Because of all the obvious ways in which deepfakes can be abused, this has been a popular research area for technology platform companies: a bit over a year ago, Facebook launched their deepfake detection challenge and Google contributed to TU Munich’s FaceForensics benchmark (#23). Microsoft has now productized these research efforts with Video Authenticator. The app checks photos and videos for the “subtle fading or greyscale elements” that may occur at a deepfake’s blending boundary — where the fake facial movements mix in with the real background media — and gives users a confidence score for whether a face is manipulated. This happens in real-time and frame-by-frame for videos, which I imagine will be particularly useful for detecting subtle fakery, like a mostly-real video with a few small tweaks that change its message.
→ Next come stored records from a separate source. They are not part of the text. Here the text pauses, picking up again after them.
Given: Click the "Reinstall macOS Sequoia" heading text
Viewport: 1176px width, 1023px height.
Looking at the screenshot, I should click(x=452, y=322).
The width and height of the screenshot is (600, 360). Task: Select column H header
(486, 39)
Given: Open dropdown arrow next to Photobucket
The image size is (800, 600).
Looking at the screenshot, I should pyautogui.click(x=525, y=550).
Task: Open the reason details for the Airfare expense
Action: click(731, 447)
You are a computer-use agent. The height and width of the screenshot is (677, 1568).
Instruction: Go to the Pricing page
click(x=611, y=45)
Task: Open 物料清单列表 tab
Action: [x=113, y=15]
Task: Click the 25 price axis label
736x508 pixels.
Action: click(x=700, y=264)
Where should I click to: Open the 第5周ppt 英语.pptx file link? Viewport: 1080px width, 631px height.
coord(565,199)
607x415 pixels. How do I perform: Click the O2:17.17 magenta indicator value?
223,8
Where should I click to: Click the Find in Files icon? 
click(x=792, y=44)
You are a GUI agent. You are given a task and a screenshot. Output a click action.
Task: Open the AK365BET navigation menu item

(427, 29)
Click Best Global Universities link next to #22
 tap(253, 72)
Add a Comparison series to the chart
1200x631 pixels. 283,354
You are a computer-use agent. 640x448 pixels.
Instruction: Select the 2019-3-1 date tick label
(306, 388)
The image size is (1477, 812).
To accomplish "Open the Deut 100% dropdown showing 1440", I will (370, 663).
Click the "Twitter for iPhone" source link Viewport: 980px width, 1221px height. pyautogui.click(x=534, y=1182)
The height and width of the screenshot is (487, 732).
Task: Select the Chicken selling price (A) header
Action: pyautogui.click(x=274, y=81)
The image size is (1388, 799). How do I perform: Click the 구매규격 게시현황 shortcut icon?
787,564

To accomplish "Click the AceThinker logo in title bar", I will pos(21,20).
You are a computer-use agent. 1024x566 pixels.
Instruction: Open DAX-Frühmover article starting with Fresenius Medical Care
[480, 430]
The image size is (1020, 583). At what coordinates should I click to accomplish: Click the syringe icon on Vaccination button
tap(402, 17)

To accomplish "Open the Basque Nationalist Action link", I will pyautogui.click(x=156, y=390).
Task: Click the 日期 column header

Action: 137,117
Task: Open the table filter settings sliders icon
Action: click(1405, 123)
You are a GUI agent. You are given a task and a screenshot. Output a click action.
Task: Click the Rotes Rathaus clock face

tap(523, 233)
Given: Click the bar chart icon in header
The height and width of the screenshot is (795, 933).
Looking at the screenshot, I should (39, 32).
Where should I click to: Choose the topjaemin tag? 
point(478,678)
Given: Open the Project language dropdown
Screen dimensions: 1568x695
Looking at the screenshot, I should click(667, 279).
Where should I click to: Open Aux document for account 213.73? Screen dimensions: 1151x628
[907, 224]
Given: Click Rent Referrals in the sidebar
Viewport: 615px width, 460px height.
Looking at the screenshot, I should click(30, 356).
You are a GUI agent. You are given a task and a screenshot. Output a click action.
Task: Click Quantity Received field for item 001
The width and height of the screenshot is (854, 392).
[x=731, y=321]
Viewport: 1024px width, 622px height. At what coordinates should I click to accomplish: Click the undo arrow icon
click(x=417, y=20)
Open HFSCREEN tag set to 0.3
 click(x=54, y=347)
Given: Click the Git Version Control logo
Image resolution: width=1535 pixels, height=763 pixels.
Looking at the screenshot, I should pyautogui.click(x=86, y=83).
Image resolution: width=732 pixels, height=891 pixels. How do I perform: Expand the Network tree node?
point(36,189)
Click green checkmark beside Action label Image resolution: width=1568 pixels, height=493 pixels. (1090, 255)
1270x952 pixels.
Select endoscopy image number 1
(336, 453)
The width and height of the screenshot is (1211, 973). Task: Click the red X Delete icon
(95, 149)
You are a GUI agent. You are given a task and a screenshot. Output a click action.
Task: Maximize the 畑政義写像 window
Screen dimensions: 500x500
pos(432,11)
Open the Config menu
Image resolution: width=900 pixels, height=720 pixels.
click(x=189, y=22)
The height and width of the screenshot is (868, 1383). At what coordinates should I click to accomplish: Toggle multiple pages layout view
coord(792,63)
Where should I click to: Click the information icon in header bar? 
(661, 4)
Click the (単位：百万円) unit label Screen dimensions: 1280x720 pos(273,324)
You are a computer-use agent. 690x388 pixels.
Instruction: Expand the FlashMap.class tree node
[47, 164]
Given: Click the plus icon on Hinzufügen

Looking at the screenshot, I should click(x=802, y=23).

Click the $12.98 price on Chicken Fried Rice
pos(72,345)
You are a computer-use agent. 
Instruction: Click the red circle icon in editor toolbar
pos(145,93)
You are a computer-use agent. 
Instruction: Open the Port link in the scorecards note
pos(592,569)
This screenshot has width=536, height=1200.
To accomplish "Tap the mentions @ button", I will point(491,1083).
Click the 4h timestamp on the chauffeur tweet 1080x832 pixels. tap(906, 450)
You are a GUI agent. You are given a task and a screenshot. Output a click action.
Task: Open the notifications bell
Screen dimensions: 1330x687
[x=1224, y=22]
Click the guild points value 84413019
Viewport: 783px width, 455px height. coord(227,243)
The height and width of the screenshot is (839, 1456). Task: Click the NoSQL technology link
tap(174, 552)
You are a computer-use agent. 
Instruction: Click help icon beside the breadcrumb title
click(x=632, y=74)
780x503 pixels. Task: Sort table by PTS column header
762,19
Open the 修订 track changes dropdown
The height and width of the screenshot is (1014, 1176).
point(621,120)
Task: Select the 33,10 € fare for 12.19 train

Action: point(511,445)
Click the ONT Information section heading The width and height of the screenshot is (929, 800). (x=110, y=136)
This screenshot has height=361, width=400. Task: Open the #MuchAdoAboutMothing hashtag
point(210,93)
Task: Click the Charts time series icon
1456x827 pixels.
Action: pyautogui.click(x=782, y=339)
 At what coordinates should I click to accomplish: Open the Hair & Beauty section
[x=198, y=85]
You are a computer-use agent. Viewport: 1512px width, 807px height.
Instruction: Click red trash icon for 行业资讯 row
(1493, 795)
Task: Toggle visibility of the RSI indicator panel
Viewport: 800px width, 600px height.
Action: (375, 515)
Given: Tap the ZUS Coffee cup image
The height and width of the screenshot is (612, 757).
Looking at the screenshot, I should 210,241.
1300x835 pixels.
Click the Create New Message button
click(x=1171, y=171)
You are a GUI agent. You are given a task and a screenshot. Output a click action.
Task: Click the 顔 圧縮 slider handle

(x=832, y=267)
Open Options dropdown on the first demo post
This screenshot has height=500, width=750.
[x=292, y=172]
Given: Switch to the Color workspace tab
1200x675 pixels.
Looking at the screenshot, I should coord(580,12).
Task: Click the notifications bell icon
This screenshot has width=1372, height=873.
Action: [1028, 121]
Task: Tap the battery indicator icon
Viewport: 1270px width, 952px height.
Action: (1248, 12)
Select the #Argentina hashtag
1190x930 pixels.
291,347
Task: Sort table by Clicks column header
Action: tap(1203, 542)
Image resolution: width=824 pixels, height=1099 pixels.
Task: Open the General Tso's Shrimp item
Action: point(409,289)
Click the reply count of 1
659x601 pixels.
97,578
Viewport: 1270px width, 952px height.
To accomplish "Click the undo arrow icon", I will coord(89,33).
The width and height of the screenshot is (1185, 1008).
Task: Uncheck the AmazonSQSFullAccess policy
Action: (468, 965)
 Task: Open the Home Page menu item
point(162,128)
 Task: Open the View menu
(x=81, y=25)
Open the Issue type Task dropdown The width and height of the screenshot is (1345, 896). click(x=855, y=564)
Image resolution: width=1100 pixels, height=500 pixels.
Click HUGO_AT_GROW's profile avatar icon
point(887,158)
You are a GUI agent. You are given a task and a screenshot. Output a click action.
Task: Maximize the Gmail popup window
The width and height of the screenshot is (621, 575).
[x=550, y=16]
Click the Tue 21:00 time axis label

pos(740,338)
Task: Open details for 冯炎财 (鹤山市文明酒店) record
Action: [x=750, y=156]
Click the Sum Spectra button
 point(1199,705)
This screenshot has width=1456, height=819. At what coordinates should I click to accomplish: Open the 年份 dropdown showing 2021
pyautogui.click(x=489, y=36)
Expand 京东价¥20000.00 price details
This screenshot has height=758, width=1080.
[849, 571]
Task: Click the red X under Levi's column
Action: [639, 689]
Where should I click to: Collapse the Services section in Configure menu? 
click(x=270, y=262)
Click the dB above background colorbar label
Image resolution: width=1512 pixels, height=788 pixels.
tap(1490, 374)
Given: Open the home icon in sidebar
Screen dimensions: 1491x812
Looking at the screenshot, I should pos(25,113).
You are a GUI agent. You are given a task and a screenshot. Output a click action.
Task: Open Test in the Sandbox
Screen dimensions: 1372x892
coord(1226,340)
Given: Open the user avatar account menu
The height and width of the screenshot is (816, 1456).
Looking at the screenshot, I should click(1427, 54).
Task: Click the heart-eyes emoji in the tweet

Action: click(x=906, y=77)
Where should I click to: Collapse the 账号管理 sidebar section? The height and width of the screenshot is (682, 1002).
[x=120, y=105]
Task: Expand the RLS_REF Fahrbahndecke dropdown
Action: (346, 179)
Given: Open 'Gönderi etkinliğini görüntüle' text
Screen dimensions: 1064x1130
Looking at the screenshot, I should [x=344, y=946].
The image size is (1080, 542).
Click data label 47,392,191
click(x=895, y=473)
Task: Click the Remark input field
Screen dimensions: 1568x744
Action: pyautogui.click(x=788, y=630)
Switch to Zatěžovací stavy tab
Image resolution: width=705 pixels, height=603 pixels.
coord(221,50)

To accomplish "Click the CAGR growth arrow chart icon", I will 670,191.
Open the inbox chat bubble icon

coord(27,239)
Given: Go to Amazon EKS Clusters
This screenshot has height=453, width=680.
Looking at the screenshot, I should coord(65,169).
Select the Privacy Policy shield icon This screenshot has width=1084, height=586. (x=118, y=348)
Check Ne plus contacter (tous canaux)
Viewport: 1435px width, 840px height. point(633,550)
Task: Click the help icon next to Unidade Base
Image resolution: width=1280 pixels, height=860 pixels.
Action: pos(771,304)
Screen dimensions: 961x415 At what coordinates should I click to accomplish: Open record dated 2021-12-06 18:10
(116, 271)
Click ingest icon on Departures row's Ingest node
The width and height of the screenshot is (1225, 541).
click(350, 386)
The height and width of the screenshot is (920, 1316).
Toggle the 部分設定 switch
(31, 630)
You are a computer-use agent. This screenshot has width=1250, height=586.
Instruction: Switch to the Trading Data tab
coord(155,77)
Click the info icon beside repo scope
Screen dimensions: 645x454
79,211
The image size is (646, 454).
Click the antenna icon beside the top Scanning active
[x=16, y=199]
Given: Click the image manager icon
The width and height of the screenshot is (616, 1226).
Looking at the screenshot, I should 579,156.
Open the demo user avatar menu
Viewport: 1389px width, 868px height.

Video Authenticator initially won’t be made publicly available. Instead, Microsoft is privately distributing it to news outlets, political campaigns, and media companies through the AI Foundation’s Reality Defender 2020 program, “which will guide organizations through the limitations and ethical considerations inherent in any deepfake detection technology.” This makes sense, since deepfakes represent a typical cat-and-mouse AI security game — new models will surely be trained specifically to fool Video Authenticator, which this limited release approach attempts to slow down.

I’d be interested to learn about how organizations integrate Video Authenticator into their existing workflows for validating the veracity of newsworthy videos. I haven’t really come across any examples of big-name news organizations getting fooled by deepfakes yet, but I imagine it’s much more common on social media where videos aren’t vetted by journalists before being shared.